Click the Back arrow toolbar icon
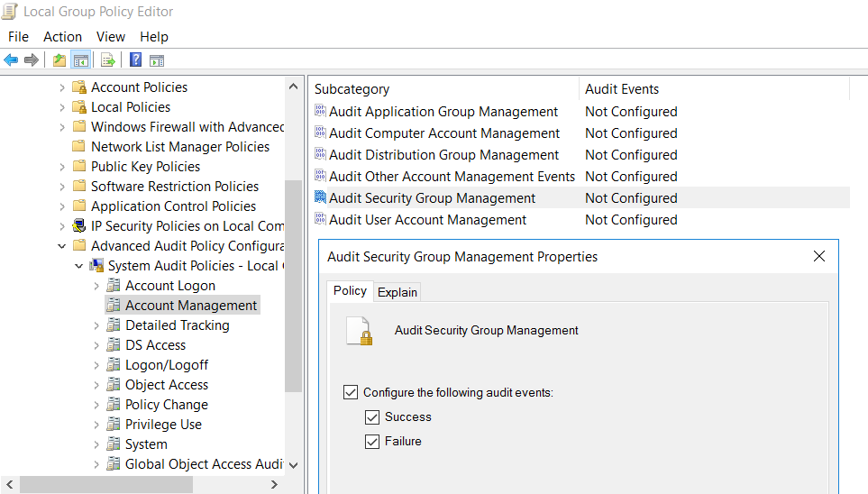This screenshot has height=494, width=868. (x=11, y=60)
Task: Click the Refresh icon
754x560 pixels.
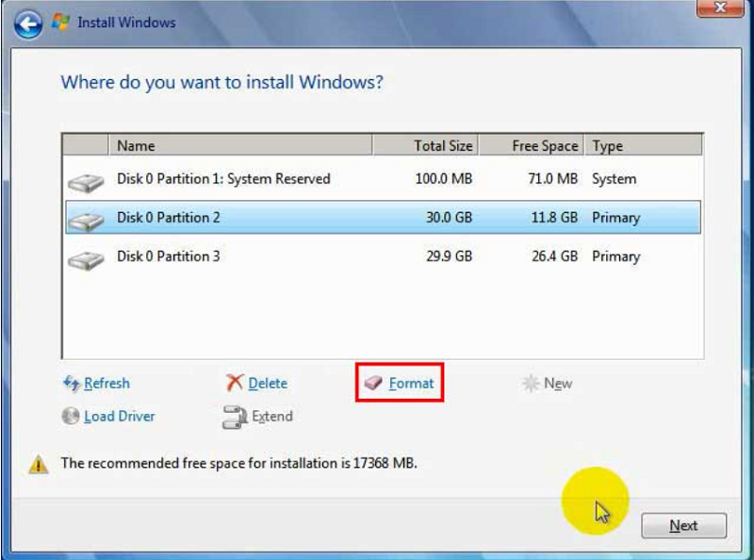Action: (x=71, y=384)
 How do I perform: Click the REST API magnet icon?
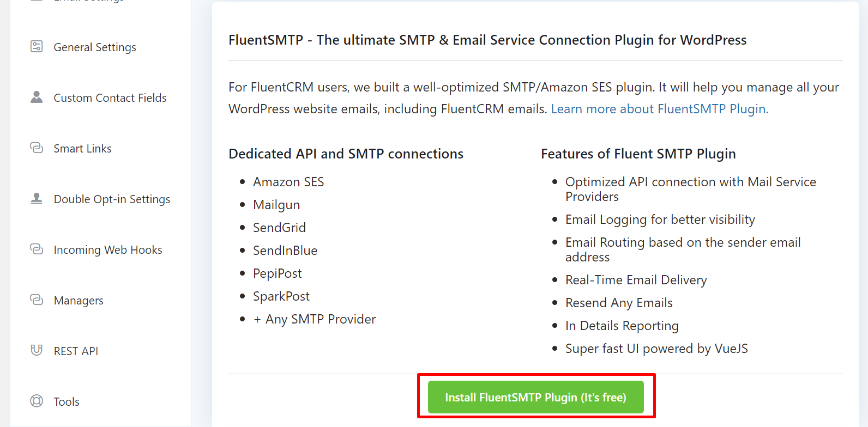point(36,350)
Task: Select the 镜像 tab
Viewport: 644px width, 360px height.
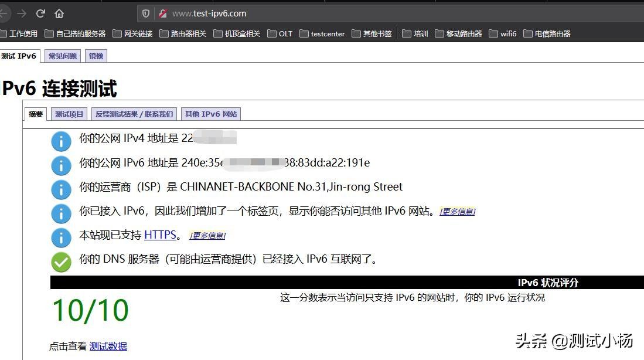Action: [x=96, y=56]
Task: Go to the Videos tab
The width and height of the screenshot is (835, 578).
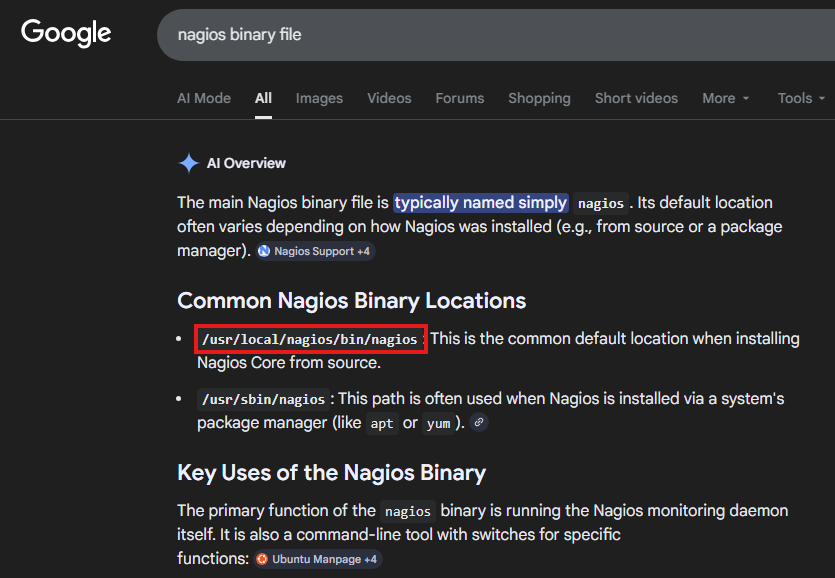Action: pyautogui.click(x=389, y=98)
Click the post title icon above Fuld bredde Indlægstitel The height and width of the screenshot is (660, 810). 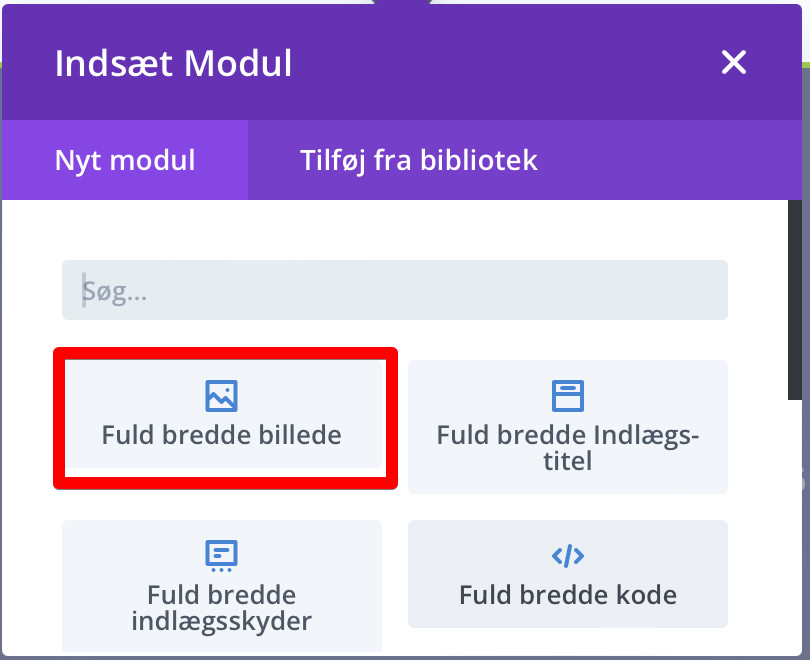pos(567,396)
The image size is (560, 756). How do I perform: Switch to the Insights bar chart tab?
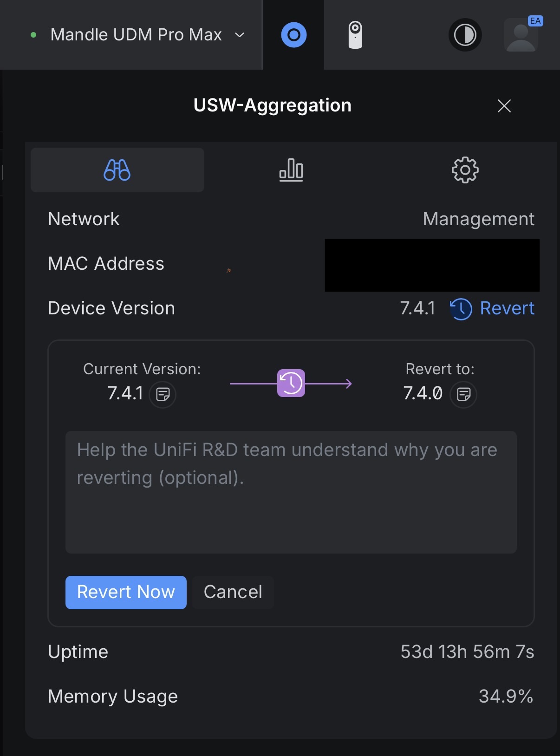point(291,170)
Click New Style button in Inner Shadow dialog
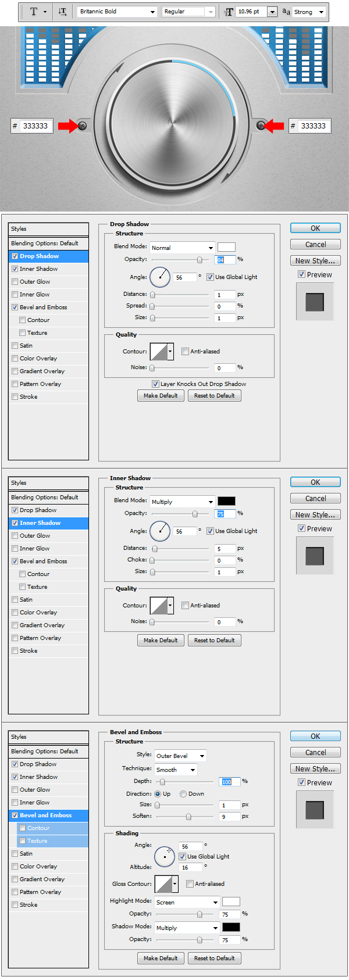349x980 pixels. [x=315, y=515]
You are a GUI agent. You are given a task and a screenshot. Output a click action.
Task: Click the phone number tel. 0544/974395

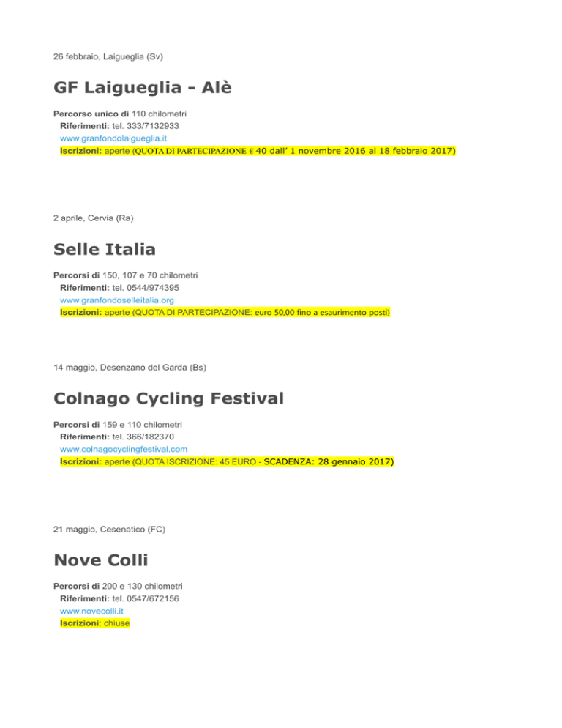click(x=146, y=288)
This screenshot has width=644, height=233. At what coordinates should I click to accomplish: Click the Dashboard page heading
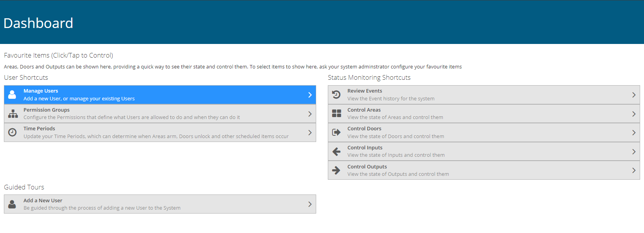(38, 23)
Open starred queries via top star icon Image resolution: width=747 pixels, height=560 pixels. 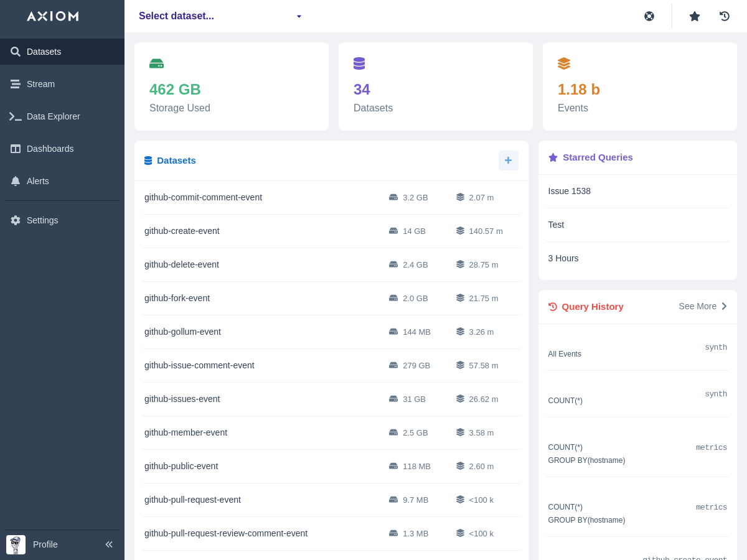click(695, 16)
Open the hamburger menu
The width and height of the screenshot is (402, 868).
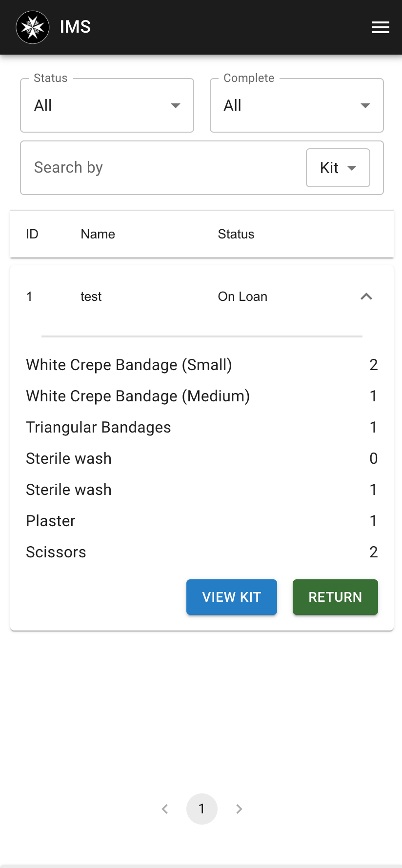point(380,27)
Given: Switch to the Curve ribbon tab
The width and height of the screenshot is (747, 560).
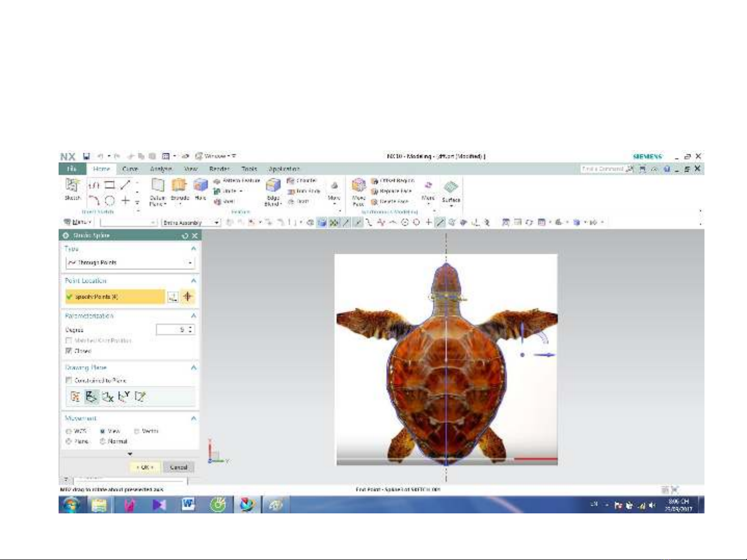Looking at the screenshot, I should tap(130, 169).
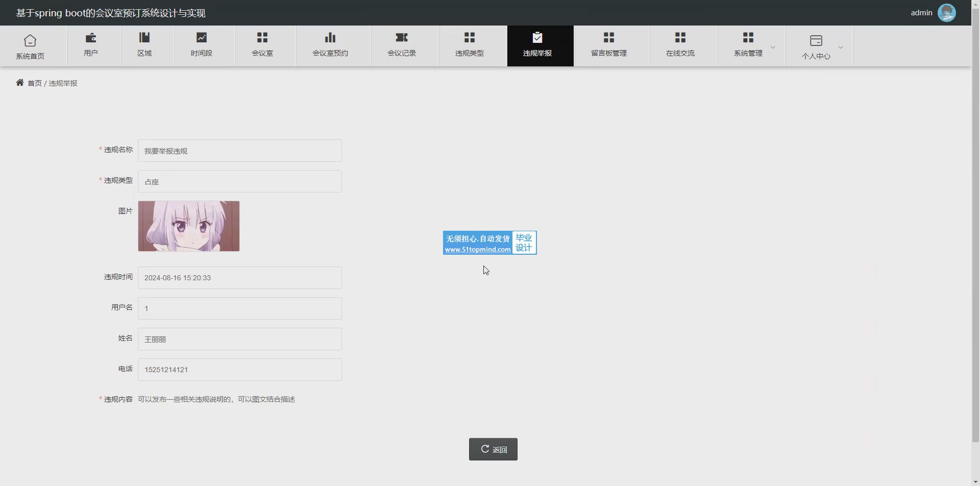
Task: Open the 会议室 grid icon
Action: pos(262,38)
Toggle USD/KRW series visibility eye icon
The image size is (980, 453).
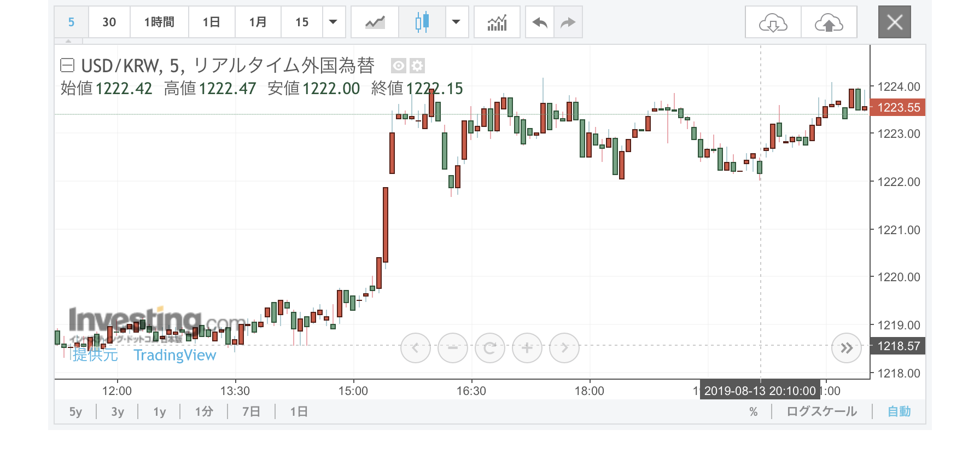tap(399, 66)
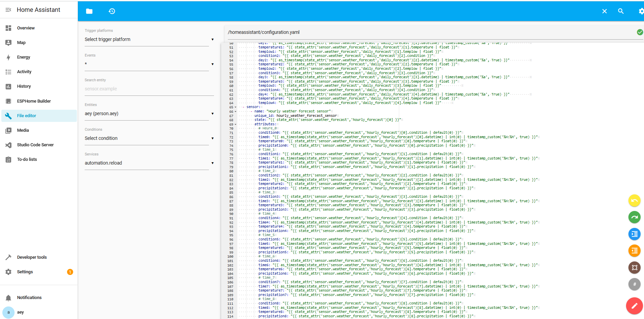Click the brown fold-all button
This screenshot has height=319, width=644.
point(634,268)
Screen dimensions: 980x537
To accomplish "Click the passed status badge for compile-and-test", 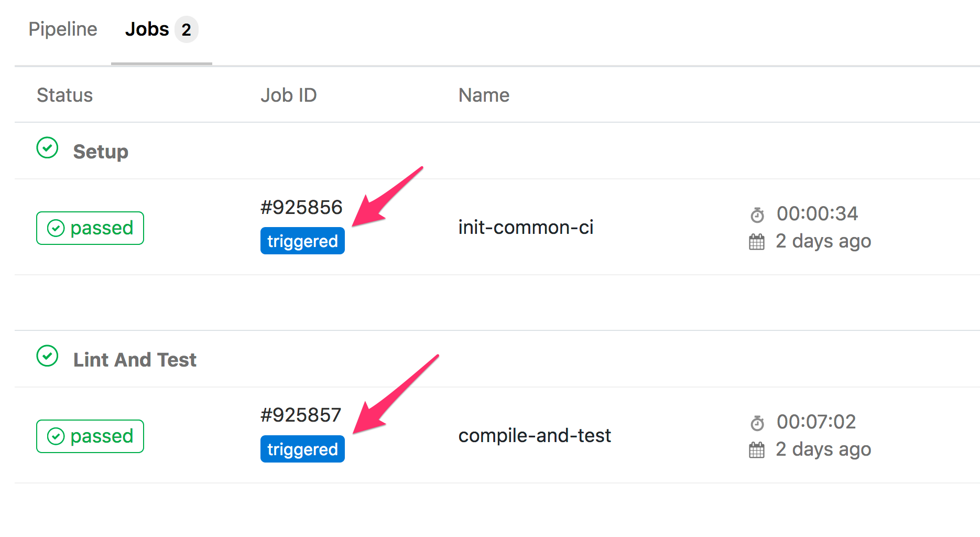I will tap(90, 436).
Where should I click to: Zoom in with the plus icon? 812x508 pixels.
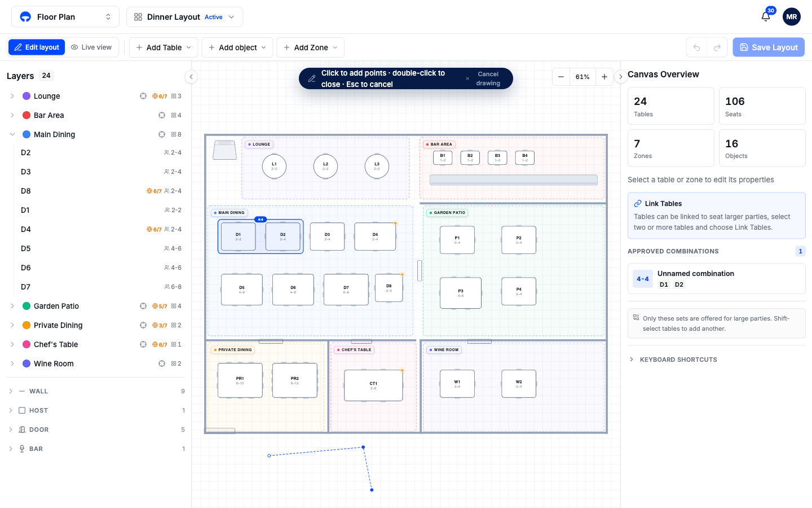(604, 77)
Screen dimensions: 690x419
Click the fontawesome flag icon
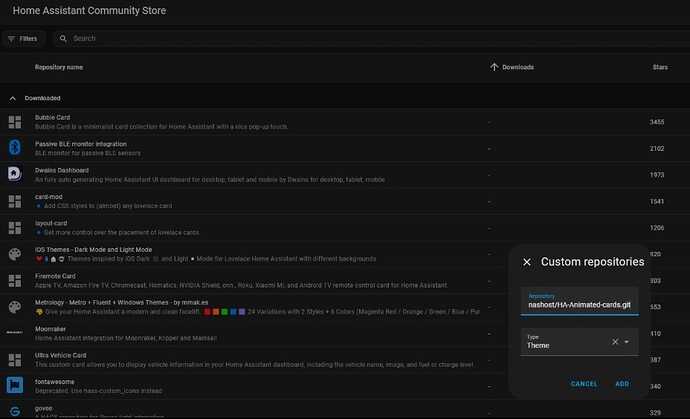point(15,385)
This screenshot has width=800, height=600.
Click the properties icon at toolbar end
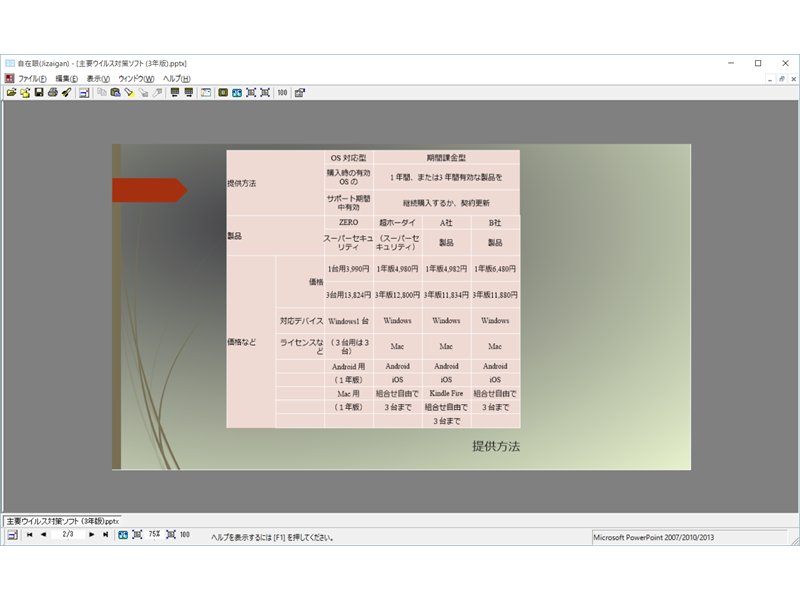[x=300, y=92]
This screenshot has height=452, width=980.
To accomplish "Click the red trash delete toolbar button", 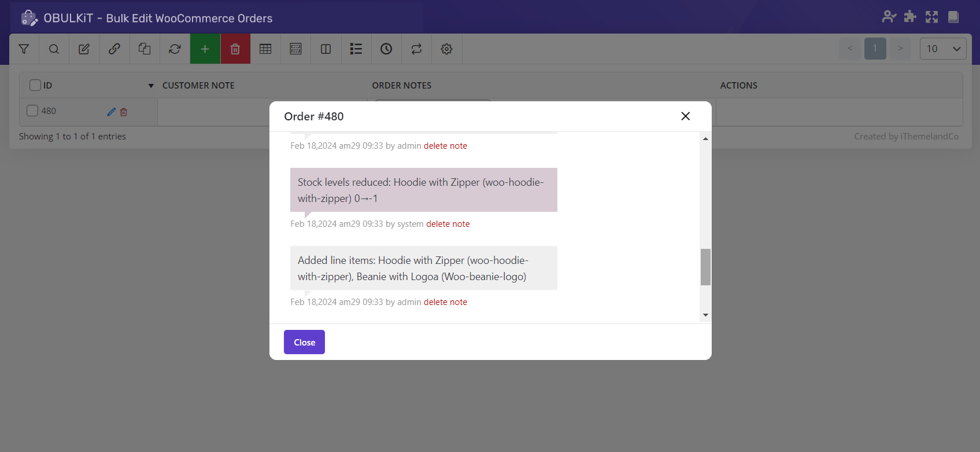I will pyautogui.click(x=235, y=49).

———

§ Exercise goal
Taking the entries above, copy word for word the lines from the one with "Given: Switch to the Curve ribbon tab" up to and including the one with "Screen dimensions: 980x537", without any picture.

§ Your response
Given: Switch to the Curve ribbon tab
The width and height of the screenshot is (747, 560).
Looking at the screenshot, I should tap(130, 169).
Task: Open the 会议室 grid icon
Action: pos(262,38)
Toggle USD/KRW series visibility eye icon
The image size is (980, 453).
tap(399, 66)
Click the brown fold-all button
This screenshot has height=319, width=644.
point(634,268)
Screen dimensions: 980x537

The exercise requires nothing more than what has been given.